FLASH #179 – The first real instance of this over at DC, and the first FLASH story sold by writer Cary Bates, who would later go on to write the series for over a decade. The young Bates reasoned that if the Justice League live on Earth-1, and the older Justice Society live on Earth-2, and that creators on Earth-1 saw their lives in dreams and made comic books about them on Earth-1, it stood to reason that there must be an “Earth-Prime” in which we all lived. And so, in the course of an otherwise mundane adventure against an alien creature, the Flash finds himself knocked into another universe–our universe. A world in which his every thought is laid bare on the pages of the FLASH comic book. In order to get back home, the Scarlet Speedster needs to build a duplicate of his cosmic treadmill. And the only person he can turn to who might believe his crazy story is the editor of FLASH, Julie Schwartz. Flash is ultimately able to convince his editor, and Schwartz gets him all the parts that he needs–god only knows how he afforded this on an Editor’s salary, to say nothing of where one shops for elements of a dimensional treadmill. But don’t think about it too much, it’s all in good fun.

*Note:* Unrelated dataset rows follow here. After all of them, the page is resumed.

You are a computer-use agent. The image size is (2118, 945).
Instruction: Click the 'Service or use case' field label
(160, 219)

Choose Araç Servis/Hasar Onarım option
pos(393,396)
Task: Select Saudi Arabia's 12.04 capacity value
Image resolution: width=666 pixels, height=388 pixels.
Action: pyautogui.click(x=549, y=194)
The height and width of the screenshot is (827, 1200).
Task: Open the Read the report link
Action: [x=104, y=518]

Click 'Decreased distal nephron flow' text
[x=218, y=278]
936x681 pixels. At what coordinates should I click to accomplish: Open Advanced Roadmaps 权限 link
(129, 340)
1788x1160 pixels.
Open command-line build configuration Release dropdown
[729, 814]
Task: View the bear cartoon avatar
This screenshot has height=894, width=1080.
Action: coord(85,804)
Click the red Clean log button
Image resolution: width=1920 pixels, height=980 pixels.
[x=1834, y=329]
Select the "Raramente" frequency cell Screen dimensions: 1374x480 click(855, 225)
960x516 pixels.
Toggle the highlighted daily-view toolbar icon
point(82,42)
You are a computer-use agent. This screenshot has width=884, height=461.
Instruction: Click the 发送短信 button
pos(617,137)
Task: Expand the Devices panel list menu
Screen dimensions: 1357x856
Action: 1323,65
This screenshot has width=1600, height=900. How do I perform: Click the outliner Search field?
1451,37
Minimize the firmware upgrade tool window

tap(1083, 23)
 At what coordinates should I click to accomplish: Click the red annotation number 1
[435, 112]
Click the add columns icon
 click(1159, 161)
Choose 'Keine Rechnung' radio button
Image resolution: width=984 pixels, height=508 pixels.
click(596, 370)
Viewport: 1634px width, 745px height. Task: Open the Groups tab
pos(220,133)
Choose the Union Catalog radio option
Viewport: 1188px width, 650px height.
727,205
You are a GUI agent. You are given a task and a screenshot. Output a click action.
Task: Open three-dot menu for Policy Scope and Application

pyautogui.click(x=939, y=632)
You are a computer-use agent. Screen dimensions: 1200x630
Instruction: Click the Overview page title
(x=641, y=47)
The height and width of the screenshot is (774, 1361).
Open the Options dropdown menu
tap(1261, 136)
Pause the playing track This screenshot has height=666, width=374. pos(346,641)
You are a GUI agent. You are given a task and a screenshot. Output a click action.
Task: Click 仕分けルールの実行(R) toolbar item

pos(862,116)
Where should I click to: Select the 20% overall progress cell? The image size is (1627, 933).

FLASH #228 – Not content with having made editor Schwartz into a comic book character, after he became the regular writer of FLASH, Cary Bates went ahead and did the same for himself. In this story, Cary is plotting a new Flash adventure while driving to his class reunion in Athens, Ohio, and his concentration is so powerful that it actually opens up a wormhole between Earth-Prime and Earth-1 through which the writer passes. He finds himself in Central City, home of the hero that he writes, and witnesses the events he just got done imagining come to pass. Cary feels responsible for what has happened and goes to Barry Allen’s home to offer his assistance, accosting his subject in order to get him to believe his tale. Thereafter, Cary uses his “plotting power” to compel the Trickster to commit a particular crime, one which positions him perfectly for the Flash to capture him. And then, his job finished, Bates drives away back through the wormhole and back to real life.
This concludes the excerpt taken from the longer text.